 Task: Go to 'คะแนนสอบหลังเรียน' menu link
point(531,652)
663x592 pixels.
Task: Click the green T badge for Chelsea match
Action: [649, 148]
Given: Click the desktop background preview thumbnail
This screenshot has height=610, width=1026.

-=-=-

# [Task to complete]
Every line of the listing needs to be written out exactly.

# [Response to the task]
 Task: Go to 'คะแนนสอบหลังเรียน' menu link
point(531,652)
663x592 pixels.
Task: Click the green T badge for Chelsea match
Action: [649, 148]
Given: Click the desktop background preview thumbnail
This screenshot has height=610, width=1026.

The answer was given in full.